@datacruncher
Data scientist comparing models for real-world applications.
reviewed Llama 3.1 405B by Meta
Good general-purpose model but requires significant infrastructure to self-host. For teams with the resources, it is a strong alternative to paid APIs.
reviewed o1 by OpenAI
The reasoning capabilities are exceptional. For statistical analysis and experimental design, o1 produces answers I trust. The wait time is worth it.

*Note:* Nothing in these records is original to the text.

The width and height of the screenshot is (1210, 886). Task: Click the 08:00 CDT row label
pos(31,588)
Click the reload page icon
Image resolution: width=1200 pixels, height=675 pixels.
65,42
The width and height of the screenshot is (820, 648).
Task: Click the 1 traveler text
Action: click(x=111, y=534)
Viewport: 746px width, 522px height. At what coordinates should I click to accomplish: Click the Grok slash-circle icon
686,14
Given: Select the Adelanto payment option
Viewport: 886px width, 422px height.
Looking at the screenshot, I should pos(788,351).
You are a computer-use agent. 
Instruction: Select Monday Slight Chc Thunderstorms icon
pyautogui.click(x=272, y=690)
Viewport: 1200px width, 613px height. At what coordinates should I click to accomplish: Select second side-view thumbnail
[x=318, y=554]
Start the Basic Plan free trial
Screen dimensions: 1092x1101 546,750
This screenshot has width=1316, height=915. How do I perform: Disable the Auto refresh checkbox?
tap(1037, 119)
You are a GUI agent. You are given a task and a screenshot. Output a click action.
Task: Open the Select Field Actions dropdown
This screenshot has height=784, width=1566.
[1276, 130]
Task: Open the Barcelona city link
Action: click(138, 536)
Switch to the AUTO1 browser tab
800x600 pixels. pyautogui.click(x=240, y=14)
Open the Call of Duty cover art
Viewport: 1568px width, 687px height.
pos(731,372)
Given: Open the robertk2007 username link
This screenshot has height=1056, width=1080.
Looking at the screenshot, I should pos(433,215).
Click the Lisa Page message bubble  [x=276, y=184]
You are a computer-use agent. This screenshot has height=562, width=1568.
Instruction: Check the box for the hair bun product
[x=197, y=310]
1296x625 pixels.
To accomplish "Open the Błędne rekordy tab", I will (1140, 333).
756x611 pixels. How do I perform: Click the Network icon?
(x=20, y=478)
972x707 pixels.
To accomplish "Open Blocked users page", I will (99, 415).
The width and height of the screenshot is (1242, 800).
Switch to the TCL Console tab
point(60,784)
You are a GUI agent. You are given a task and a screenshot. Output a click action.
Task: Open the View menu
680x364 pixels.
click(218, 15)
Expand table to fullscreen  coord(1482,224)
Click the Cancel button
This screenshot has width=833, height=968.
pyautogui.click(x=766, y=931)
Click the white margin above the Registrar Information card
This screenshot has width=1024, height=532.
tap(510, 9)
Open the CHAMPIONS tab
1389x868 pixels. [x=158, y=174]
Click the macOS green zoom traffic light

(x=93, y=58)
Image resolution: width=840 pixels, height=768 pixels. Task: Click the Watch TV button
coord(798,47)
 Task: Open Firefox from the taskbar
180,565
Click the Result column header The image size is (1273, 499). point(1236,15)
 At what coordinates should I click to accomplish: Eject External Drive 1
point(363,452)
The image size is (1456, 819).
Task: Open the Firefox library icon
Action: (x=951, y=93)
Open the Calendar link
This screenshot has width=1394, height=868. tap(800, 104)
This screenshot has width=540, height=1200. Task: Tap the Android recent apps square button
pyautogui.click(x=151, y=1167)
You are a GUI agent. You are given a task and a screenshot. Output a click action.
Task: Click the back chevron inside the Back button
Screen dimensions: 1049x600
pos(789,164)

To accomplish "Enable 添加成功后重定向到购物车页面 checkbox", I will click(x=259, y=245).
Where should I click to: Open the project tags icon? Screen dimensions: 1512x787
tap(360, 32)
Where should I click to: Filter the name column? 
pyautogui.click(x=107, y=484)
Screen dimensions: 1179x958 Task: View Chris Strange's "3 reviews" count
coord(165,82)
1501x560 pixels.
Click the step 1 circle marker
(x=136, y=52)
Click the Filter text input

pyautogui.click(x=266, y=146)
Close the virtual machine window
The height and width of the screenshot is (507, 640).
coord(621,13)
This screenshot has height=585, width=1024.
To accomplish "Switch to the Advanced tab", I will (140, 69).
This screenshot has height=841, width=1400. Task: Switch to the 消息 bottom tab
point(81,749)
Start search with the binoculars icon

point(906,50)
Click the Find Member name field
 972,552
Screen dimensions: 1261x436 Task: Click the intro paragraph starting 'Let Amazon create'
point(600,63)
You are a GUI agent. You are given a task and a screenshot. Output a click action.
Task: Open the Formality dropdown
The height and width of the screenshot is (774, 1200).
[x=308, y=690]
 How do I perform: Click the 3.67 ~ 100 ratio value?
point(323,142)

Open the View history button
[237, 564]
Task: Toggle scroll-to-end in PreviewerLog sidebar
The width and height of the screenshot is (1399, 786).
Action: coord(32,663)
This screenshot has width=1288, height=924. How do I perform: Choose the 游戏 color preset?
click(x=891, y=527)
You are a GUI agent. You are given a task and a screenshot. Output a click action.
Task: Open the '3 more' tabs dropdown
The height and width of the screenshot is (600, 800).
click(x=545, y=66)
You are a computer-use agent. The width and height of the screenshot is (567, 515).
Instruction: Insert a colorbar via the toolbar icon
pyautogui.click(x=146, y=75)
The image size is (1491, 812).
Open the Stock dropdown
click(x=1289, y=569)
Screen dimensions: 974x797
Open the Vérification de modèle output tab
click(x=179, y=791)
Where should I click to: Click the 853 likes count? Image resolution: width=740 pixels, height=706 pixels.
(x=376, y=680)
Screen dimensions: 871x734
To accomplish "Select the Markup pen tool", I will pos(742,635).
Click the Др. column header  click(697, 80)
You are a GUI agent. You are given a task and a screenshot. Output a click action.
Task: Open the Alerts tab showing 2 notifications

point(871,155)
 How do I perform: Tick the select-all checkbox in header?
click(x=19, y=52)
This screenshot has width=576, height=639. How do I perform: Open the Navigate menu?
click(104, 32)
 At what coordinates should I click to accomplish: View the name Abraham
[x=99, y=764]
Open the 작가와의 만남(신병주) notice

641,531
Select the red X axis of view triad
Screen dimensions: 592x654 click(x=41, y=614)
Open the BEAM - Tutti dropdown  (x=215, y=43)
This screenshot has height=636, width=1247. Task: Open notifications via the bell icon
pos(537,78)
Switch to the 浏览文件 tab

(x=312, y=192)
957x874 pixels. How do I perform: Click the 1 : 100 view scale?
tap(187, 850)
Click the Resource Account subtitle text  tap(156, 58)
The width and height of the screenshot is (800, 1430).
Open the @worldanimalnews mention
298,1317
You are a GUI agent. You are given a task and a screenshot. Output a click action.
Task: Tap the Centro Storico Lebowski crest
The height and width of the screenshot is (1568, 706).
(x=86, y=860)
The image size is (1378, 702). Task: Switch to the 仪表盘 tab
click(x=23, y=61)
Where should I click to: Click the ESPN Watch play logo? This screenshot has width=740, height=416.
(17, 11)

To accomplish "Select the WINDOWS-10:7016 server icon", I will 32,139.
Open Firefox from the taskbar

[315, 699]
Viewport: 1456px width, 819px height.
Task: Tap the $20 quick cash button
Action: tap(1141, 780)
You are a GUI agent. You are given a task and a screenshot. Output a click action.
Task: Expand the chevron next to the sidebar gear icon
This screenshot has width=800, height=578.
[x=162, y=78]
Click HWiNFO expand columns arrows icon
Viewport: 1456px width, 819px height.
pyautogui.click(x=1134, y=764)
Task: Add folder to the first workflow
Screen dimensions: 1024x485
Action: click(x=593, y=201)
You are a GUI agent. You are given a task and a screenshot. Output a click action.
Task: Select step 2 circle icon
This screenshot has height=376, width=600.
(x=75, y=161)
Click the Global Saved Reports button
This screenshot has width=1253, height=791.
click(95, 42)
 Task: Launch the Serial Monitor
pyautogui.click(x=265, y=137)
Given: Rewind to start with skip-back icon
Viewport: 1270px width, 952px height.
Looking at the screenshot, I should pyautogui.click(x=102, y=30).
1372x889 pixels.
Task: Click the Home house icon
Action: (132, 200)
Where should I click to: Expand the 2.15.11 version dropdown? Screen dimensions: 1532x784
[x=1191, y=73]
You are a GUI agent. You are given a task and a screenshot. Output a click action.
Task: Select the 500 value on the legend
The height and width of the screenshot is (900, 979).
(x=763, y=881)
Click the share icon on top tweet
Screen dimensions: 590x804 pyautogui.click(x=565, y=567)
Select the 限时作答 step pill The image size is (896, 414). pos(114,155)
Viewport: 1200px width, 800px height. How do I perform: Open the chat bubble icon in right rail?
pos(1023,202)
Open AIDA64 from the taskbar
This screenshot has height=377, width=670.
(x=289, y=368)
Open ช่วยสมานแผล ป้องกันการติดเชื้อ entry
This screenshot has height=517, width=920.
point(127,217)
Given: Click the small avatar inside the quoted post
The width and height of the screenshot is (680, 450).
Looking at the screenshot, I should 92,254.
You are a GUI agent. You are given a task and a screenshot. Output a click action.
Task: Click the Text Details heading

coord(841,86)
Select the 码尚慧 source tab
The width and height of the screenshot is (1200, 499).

reviewed DeepSeek-R1 by DeepSeek
R1 shines on complex analytical tasks. The step-by-step reasoning produces more reliable results than models that just output answers. Highly recommended for research.
reviewed DeepSeek-V3 by DeepSeek
The efficiency of this model is staggering. Strong math and coding performance at a fraction of the compute cost. A game-changer for the open-source AI community.
reviewed Claude Opus 4 by Anthropic
For complex data analysis pipelines, Opus 4 is the best I have used. It understands the intent behind requests and offers solutions I had not considered.
reviewed Claude 3.5 Sonnet by Anthropic
Strong analytical capabilities for data work. Handles statistical reasoning better than most models. Sometimes overly verbose in explanations.
reviewed GPT-4o by OpenAI
Good for general tasks but hallucination rate on niche data topics is still too high for my research. The speed improvement over GPT-4 is appreciated though.